Every entry, from first to last, must be written out exactly.

[Stored data]
⁂

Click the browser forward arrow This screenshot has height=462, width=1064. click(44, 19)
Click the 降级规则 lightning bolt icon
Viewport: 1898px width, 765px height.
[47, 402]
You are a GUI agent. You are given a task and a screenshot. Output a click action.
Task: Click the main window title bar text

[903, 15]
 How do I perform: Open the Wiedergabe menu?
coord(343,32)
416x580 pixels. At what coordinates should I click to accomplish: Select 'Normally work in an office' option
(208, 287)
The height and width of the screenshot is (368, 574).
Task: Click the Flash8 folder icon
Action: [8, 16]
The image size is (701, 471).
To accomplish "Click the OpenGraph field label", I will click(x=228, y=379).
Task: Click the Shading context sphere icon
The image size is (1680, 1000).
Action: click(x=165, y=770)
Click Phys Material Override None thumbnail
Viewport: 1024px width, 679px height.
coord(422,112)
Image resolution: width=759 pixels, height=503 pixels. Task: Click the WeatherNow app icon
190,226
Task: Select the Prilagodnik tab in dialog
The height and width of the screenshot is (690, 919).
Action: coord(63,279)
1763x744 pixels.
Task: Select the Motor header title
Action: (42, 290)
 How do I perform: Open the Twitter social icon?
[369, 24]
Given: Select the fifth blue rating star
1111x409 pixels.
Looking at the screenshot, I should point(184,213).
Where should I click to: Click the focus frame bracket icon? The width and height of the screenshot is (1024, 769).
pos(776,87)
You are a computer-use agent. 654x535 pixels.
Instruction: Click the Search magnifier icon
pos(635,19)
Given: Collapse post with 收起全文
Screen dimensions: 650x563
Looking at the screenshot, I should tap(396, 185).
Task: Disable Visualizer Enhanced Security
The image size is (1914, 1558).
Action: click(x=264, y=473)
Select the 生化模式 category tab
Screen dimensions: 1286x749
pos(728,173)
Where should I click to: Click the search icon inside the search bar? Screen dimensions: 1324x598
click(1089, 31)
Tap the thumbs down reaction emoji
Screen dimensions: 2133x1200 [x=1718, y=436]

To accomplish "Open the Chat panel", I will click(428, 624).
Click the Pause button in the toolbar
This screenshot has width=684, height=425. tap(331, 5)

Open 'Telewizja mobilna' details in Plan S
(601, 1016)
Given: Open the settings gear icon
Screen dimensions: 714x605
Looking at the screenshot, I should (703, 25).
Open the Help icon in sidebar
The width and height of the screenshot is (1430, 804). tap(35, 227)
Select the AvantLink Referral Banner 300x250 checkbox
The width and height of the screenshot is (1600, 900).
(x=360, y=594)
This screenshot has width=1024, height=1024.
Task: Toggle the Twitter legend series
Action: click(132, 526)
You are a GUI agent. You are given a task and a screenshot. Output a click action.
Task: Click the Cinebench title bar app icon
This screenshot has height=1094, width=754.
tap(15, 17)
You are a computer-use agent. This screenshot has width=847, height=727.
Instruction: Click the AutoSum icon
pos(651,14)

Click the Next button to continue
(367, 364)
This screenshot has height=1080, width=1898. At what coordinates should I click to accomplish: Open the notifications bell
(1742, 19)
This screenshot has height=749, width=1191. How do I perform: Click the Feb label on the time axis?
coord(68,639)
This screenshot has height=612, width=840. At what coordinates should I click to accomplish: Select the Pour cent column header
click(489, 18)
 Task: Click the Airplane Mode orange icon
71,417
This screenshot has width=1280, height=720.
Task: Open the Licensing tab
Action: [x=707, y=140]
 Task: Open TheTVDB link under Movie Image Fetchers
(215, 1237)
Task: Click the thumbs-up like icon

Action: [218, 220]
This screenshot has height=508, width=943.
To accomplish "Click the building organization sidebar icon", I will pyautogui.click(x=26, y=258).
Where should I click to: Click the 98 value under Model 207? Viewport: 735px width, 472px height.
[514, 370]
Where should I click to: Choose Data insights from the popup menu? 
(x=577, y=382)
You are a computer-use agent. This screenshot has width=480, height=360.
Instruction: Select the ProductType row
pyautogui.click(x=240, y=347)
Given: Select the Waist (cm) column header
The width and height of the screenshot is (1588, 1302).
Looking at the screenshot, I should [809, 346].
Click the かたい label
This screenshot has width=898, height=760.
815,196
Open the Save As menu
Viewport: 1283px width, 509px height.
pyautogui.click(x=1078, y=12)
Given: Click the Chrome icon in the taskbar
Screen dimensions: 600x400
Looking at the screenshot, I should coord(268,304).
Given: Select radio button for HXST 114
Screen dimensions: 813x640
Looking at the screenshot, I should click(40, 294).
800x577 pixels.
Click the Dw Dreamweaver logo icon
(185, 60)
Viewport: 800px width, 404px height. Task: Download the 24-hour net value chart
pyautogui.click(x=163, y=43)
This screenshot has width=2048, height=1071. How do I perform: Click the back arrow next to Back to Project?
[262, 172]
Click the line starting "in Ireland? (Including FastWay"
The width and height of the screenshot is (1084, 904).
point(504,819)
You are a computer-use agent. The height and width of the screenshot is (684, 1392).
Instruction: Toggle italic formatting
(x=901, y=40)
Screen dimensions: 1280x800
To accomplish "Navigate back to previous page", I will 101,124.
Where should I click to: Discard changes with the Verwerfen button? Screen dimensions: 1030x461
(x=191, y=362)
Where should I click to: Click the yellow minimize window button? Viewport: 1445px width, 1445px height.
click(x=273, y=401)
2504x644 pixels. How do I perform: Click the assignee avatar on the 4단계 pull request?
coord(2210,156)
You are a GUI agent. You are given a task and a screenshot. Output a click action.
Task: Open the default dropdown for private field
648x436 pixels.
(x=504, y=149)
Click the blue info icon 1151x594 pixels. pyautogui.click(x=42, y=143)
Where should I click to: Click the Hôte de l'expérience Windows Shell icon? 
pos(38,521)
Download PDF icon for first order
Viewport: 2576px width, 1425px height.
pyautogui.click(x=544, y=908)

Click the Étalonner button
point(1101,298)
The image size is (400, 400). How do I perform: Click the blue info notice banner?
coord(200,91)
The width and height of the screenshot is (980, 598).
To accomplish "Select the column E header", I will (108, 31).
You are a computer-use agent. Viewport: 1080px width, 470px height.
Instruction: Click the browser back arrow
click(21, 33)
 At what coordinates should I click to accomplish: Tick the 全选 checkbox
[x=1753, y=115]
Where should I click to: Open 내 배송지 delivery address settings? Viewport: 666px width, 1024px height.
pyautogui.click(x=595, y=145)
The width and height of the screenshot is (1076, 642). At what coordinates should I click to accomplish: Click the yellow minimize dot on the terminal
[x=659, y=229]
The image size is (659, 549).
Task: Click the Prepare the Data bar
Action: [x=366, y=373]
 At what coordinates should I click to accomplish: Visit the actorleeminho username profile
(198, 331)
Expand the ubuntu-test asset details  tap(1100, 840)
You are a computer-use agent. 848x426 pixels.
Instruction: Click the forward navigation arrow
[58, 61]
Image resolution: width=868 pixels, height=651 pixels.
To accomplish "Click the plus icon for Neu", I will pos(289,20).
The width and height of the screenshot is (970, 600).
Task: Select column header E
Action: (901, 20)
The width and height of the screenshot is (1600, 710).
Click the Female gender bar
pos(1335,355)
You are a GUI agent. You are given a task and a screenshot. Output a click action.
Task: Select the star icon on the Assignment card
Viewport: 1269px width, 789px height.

⁂

● Result of the exercise:
Click the browser forward arrow This screenshot has height=462, width=1064. click(44, 19)
Click the 降级规则 lightning bolt icon
Viewport: 1898px width, 765px height.
[47, 402]
You are a GUI agent. You are given a task and a screenshot. Output a click action.
Task: Click the main window title bar text

[903, 15]
 How do I perform: Open the Wiedergabe menu?
coord(343,32)
416x580 pixels. At what coordinates should I click to accomplish: Select 'Normally work in an office' option
(208, 287)
The height and width of the screenshot is (368, 574).
Task: Click the Flash8 folder icon
Action: [8, 16]
The image size is (701, 471).
To accomplish "Click the OpenGraph field label", I will click(x=228, y=379).
Task: Click the Shading context sphere icon
The image size is (1680, 1000).
Action: click(x=165, y=770)
Click Phys Material Override None thumbnail
Viewport: 1024px width, 679px height.
coord(422,112)
Image resolution: width=759 pixels, height=503 pixels. Task: Click the WeatherNow app icon
190,226
Task: Select the Prilagodnik tab in dialog
The height and width of the screenshot is (690, 919).
Action: coord(63,279)
1763x744 pixels.
Task: Select the Motor header title
Action: (42, 290)
 How do I perform: Open the Twitter social icon?
[369, 24]
Given: Select the fifth blue rating star
1111x409 pixels.
Looking at the screenshot, I should point(184,213).
Where should I click to: Click the focus frame bracket icon? The width and height of the screenshot is (1024, 769).
pos(776,87)
You are a computer-use agent. 654x535 pixels.
Instruction: Click the Search magnifier icon
pos(635,19)
Given: Collapse post with 收起全文
Screen dimensions: 650x563
Looking at the screenshot, I should tap(396, 185).
Task: Disable Visualizer Enhanced Security
The image size is (1914, 1558).
Action: click(x=264, y=473)
Select the 生化模式 category tab
Screen dimensions: 1286x749
pos(728,173)
Where should I click to: Click the search icon inside the search bar? Screen dimensions: 1324x598
click(1089, 31)
Tap the thumbs down reaction emoji
Screen dimensions: 2133x1200 [x=1718, y=436]

To accomplish "Open the Chat panel", I will click(428, 624).
Click the Pause button in the toolbar
This screenshot has width=684, height=425. tap(331, 5)

Open 'Telewizja mobilna' details in Plan S
(601, 1016)
Given: Open the settings gear icon
Screen dimensions: 714x605
Looking at the screenshot, I should (703, 25).
Open the Help icon in sidebar
The width and height of the screenshot is (1430, 804). tap(35, 227)
Select the AvantLink Referral Banner 300x250 checkbox
The width and height of the screenshot is (1600, 900).
(x=360, y=594)
This screenshot has width=1024, height=1024.
Task: Toggle the Twitter legend series
Action: click(132, 526)
You are a GUI agent. You are given a task and a screenshot. Output a click action.
Task: Click the Cinebench title bar app icon
This screenshot has height=1094, width=754.
tap(15, 17)
You are a computer-use agent. This screenshot has width=847, height=727.
Instruction: Click the AutoSum icon
pos(651,14)

Click the Next button to continue
(367, 364)
This screenshot has height=1080, width=1898. At what coordinates should I click to accomplish: Open the notifications bell
(1742, 19)
This screenshot has height=749, width=1191. How do I perform: Click the Feb label on the time axis?
coord(68,639)
This screenshot has height=612, width=840. At what coordinates should I click to accomplish: Select the Pour cent column header
click(489, 18)
 Task: Click the Airplane Mode orange icon
71,417
This screenshot has width=1280, height=720.
Task: Open the Licensing tab
Action: [x=707, y=140]
 Task: Open TheTVDB link under Movie Image Fetchers
(215, 1237)
Task: Click the thumbs-up like icon

Action: [218, 220]
This screenshot has height=508, width=943.
To accomplish "Click the building organization sidebar icon", I will pyautogui.click(x=26, y=258).
Where should I click to: Click the 98 value under Model 207? Viewport: 735px width, 472px height.
[514, 370]
Where should I click to: Choose Data insights from the popup menu? 
(x=577, y=382)
You are a computer-use agent. This screenshot has width=480, height=360.
Instruction: Select the ProductType row
pyautogui.click(x=240, y=347)
Given: Select the Waist (cm) column header
The width and height of the screenshot is (1588, 1302).
Looking at the screenshot, I should [809, 346].
Click the かたい label
This screenshot has width=898, height=760.
815,196
Open the Save As menu
Viewport: 1283px width, 509px height.
pyautogui.click(x=1078, y=12)
Given: Click the Chrome icon in the taskbar
Screen dimensions: 600x400
Looking at the screenshot, I should coord(268,304).
Given: Select radio button for HXST 114
Screen dimensions: 813x640
Looking at the screenshot, I should click(40, 294).
800x577 pixels.
Click the Dw Dreamweaver logo icon
(185, 60)
Viewport: 800px width, 404px height. Task: Download the 24-hour net value chart
pyautogui.click(x=163, y=43)
This screenshot has width=2048, height=1071. How do I perform: Click the back arrow next to Back to Project?
[262, 172]
Click the line starting "in Ireland? (Including FastWay"
The width and height of the screenshot is (1084, 904).
point(504,819)
You are a computer-use agent. The height and width of the screenshot is (684, 1392).
Instruction: Toggle italic formatting
(x=901, y=40)
Screen dimensions: 1280x800
To accomplish "Navigate back to previous page", I will 101,124.
Where should I click to: Discard changes with the Verwerfen button? Screen dimensions: 1030x461
(x=191, y=362)
Where should I click to: Click the yellow minimize window button? Viewport: 1445px width, 1445px height.
click(x=273, y=401)
2504x644 pixels. How do I perform: Click the assignee avatar on the 4단계 pull request?
coord(2210,156)
You are a GUI agent. You are given a task and a screenshot. Output a click action.
Task: Open the default dropdown for private field
648x436 pixels.
(x=504, y=149)
Click the blue info icon 1151x594 pixels. pyautogui.click(x=42, y=143)
Where should I click to: Click the Hôte de l'expérience Windows Shell icon? 
pos(38,521)
Download PDF icon for first order
Viewport: 2576px width, 1425px height.
pyautogui.click(x=544, y=908)

Click the Étalonner button
point(1101,298)
The image size is (400, 400). How do I perform: Click the blue info notice banner?
coord(200,91)
The width and height of the screenshot is (980, 598).
To accomplish "Select the column E header", I will (108, 31).
You are a computer-use agent. Viewport: 1080px width, 470px height.
Instruction: Click the browser back arrow
click(21, 33)
 At what coordinates should I click to accomplish: Tick the 全选 checkbox
[x=1753, y=115]
Where should I click to: Open 내 배송지 delivery address settings? Viewport: 666px width, 1024px height.
pyautogui.click(x=595, y=145)
The width and height of the screenshot is (1076, 642). At what coordinates should I click to accomplish: Click the yellow minimize dot on the terminal
[x=659, y=229]
The image size is (659, 549).
Task: Click the Prepare the Data bar
Action: [x=366, y=373]
 At what coordinates should I click to accomplish: Visit the actorleeminho username profile
(198, 331)
Expand the ubuntu-test asset details  tap(1100, 840)
You are a computer-use agent. 848x426 pixels.
Instruction: Click the forward navigation arrow
[58, 61]
Image resolution: width=868 pixels, height=651 pixels.
To accomplish "Click the plus icon for Neu", I will pos(289,20).
The width and height of the screenshot is (970, 600).
Task: Select column header E
Action: (901, 20)
The width and height of the screenshot is (1600, 710).
Click the Female gender bar
pos(1335,355)
You are a GUI agent. You are given a task and a screenshot. Output a click action.
Task: Select the star icon on the Assignment card
Viewport: 1269px width, 789px height.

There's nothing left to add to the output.